Ensimismada en estos pensamientos estaba
cuando el coche frenó bruscamente. Margot se secó las
lágrimas con el dorso de la mano y volvió
el rostro compungido hacia su marido.
Lo oyó abrir la portezuela del coche y salir.
Escuchó sus pasos mientras rodeaba
la parte delantera del Mercedes y se acercaba hacia ella. Sonaba
como si pisara piedrecitas minúsculas. Algunas rebotaban en el parachoques. Ricardo
abrió la puerta
del copiloto y la agarró
de la mano suavemente, instándola
a salir. Margot, agradecida por sentir el tacto caliente
de la mano de su marido, lo siguió
dócilmente. Sí, estaba
caliente, y sudorosa.
Ricardo no sudaba nunca. Una luz de alerta se encendió en su cabeza.
Trató de ignorarla pero no pudo. Soplaba una brisa fresca,
muy agradable aunque algo fría y húmeda, y el olor a mar era ahora fortísimo. Las gaviotas chillaban sobre sus cabezas, pero no se oían voces humanas. Debían estar solos.
Margot podía escuchar
el mar chocando contra
las rocas con violencia. ¿Dónde
estaban? De repente
pensó en el cabo Vidio. Habían estado allí varias veces.
Recordó el acantilado, que caía en picado a 80 metros
sobre el mar, y sintió
una punzada de pánico. Ricardo
no la había soltado, y la conducía
hacia alguna parte, hacia delante. Ella trató de resistirse instintivamente, pero él la conducía con firmeza. Gritó
y se retorció, pero sabía que sería en vano, él era más fuerte.
De repente, Ricardo
paró. Respiraba agitadamente y sollozaba. Margot entendió. Lo entendió todo. Su mutismo.
Su alejamiento. Sus intenciones. Exudaba un olor acre, olía a miedo.
Lo abrazó. “Tranquilo, tranquilo”, le decía. “Estoy aquí, estoy aquí”. Entonces
él se apretó contra su pecho, abandonándose por completo. Ella sintió el rotundo cuerpo
laxo, desvalido, agitándose profusamente por el llanto.

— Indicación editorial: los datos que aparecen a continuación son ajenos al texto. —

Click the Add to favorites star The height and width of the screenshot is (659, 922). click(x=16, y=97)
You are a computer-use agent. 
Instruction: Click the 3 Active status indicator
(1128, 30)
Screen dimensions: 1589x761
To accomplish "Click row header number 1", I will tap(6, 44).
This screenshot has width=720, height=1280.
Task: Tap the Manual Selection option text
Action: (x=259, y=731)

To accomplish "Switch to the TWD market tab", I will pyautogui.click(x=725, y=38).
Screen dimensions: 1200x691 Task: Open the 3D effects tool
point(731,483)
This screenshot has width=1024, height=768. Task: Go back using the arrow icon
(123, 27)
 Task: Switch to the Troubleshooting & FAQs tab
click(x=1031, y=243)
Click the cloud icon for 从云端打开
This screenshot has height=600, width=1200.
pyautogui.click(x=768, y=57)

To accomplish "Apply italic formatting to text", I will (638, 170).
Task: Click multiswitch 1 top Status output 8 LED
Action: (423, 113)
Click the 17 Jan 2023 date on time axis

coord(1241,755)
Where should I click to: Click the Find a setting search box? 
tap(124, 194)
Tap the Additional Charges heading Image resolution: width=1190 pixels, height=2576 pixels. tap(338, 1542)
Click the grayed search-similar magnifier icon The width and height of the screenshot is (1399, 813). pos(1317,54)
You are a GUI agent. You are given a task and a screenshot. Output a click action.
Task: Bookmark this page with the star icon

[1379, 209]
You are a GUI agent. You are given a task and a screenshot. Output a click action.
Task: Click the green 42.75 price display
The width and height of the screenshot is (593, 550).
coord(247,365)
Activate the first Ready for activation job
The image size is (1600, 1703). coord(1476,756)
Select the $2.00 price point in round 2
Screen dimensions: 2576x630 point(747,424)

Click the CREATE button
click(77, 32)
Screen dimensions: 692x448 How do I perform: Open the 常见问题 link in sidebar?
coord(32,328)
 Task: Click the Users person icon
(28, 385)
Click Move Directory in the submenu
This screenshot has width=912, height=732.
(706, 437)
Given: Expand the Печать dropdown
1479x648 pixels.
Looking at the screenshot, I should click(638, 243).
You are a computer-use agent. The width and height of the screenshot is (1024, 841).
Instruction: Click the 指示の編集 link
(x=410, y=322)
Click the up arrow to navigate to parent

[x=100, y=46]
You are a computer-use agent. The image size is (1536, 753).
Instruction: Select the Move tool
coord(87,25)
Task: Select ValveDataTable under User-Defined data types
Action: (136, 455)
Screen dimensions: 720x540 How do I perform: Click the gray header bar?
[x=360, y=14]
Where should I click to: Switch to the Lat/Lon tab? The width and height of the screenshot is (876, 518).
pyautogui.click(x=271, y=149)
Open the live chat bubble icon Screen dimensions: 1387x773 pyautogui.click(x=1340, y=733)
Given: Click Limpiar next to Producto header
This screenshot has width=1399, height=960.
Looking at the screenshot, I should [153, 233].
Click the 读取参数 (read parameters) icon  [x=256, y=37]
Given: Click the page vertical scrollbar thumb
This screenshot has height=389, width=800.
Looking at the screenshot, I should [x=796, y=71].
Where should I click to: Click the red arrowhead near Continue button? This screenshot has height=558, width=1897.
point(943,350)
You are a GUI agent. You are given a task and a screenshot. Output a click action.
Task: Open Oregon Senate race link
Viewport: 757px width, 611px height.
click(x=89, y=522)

Pobre cobarde. No podía vivir con ella, pero tampoco
tenía el valor de
deshacerse de ella. Adelantó el menudo pie todo lo que pudo, hasta que quedó en el aire.
Lo sabía. Estaban al borde del acantilado. Con todas sus fuerzas empujó
hacia delante, los dos aún fundidos en su último
abrazo.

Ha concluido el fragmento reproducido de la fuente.